_MATERIAL FOR THIS TASK_
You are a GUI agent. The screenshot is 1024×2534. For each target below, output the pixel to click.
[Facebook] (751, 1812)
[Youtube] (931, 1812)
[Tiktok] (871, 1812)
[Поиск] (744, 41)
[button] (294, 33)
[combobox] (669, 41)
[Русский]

_WORK REQUIRED_
Word for word, transcribe the entire listing shown above.

_OUTPUT FOR THIS TASK_
You are a GUI agent. The screenshot is 1024×2534. For each target below, output the pixel to click.
[Facebook] (751, 1812)
[Youtube] (931, 1812)
[Tiktok] (871, 1812)
[Поиск] (744, 41)
[button] (294, 33)
[combobox] (669, 41)
[Русский]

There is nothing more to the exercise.